⟨
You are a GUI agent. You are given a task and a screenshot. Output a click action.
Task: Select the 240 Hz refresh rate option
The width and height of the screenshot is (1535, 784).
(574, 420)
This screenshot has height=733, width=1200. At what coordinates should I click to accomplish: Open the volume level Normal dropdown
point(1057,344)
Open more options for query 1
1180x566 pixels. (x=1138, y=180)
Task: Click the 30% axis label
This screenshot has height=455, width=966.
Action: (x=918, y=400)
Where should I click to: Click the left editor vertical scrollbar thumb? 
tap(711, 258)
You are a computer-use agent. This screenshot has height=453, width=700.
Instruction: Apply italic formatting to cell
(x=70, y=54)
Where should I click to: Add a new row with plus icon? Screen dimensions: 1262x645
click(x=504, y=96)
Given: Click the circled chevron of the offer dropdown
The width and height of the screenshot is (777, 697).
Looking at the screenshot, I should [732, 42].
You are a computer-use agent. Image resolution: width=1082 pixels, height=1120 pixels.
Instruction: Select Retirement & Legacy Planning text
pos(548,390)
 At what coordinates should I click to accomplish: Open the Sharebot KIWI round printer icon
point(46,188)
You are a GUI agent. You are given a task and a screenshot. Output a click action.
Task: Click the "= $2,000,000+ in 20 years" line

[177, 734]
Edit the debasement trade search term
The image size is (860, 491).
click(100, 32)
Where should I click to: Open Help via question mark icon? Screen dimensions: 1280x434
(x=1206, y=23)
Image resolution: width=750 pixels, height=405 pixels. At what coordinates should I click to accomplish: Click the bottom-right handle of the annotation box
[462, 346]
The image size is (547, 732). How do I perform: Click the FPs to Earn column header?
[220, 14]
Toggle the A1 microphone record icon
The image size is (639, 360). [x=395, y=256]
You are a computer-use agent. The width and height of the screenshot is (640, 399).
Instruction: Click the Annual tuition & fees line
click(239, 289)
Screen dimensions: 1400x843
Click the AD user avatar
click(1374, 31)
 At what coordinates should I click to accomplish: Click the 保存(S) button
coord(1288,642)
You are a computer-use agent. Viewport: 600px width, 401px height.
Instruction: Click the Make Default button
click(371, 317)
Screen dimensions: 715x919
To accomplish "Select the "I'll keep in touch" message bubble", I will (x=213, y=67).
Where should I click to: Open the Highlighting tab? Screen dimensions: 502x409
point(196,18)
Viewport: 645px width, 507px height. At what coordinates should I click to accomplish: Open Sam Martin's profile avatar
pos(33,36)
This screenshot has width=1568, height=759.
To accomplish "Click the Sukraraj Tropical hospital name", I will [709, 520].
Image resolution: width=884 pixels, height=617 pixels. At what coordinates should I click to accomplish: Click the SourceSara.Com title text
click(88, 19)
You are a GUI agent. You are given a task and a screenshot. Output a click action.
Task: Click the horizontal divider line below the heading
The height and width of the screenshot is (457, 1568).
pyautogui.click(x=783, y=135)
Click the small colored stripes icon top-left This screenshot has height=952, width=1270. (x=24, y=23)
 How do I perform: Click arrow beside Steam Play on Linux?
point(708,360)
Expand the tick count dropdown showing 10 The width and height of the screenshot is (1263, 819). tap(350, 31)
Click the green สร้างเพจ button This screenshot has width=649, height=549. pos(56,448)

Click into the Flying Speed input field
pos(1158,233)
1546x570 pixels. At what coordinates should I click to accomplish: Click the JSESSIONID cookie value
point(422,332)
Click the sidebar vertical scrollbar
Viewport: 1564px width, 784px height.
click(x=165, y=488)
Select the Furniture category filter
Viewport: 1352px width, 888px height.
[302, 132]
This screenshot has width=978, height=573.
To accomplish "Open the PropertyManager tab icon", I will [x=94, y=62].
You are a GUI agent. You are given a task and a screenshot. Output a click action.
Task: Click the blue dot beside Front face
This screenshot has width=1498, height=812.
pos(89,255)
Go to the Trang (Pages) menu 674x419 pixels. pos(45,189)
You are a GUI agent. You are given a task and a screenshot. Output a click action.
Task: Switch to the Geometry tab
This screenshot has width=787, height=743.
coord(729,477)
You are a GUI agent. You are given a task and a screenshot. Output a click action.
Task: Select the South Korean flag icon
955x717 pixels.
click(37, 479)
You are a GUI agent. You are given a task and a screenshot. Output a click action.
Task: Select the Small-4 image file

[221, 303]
⟩
### Exercise instructions
Search the material above for the string "will". Show every line that holds it.

### Solution to this task
To accomplish "Select the "I'll keep in touch" message bubble", I will (x=213, y=67).
To accomplish "Click the Sukraraj Tropical hospital name", I will [709, 520].
To accomplish "Open the PropertyManager tab icon", I will [x=94, y=62].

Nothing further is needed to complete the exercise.